How do you think this will fare?
Hey Dawn....

We recently became a reseller of this product.

Let me back peddle a bit...
The small company we have, we focus on Small to Medium Business sized clients (approx 10 to 100 employees) for our target clients. The most money is to be made here...dealing with servers, active directory, etc. Naturally Microsoft Small Business Server was our bread and butter, something we could command 5,000 or 7,500 dollars for our consult fees to set one up for a client. Did fairly well with that in the SBS2000 and SBS2k3 days.

Started to get worried about "the cloud"...as that buzz term began flying around a few years ago. Was worried about not many more nice server setup jobs.

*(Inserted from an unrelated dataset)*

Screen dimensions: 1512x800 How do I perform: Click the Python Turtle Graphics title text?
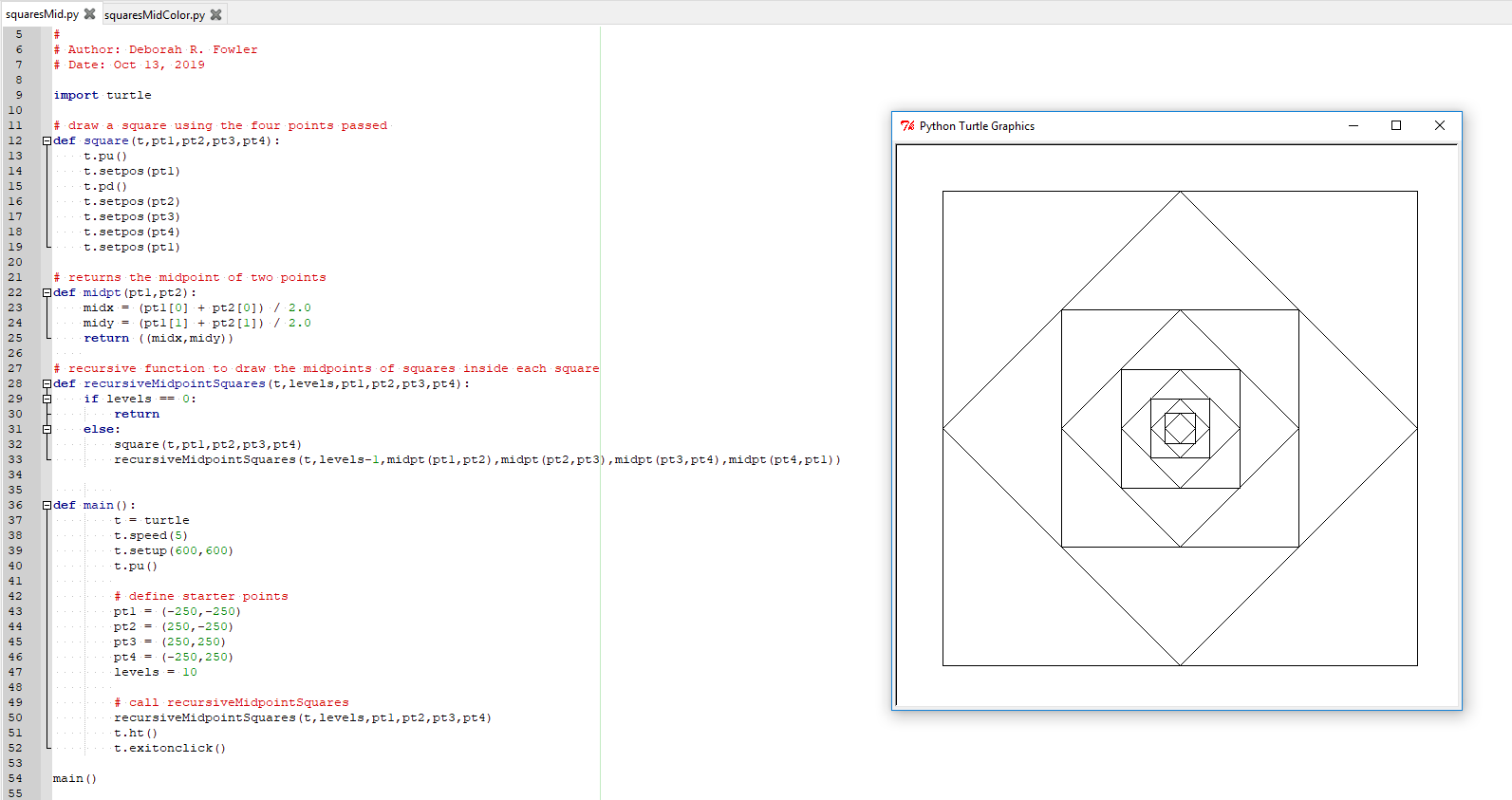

However, just last month..I had a client that left the business he managed (I also did the IT support for that business). He started his own little design group, 4x guys, and he wanted the stuff that SBS had..Sharepoint, Exchange, etc. However, a good server was out of his budget. So...we signed up for the Office 365 program with Microsoft....as a reseller, and got him setup on it.

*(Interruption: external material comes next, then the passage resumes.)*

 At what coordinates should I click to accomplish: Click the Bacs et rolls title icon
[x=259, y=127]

Did the 24 bucks a user package...gives them unlimited storage, support, and basically software assurance licensing for MS Office (so each user gets licensed for MS Office..and as each new version comes out). Yeah 24 bucks a month is more expensive, but factor in the cost of MS Office for each user. Since..you want all your employees using O365 to be at the same version of Office just like any business should. Plus...support!

As a reseller, you get a little commission from MS for what you sell. So start building this up, and your recurring income each month starts to rise.

You can still charge for your setup fees...to "tune up" the end users computers, take care of their networks, etc.

Takes the stress off of your back of worrying about backups, or the health of their "server".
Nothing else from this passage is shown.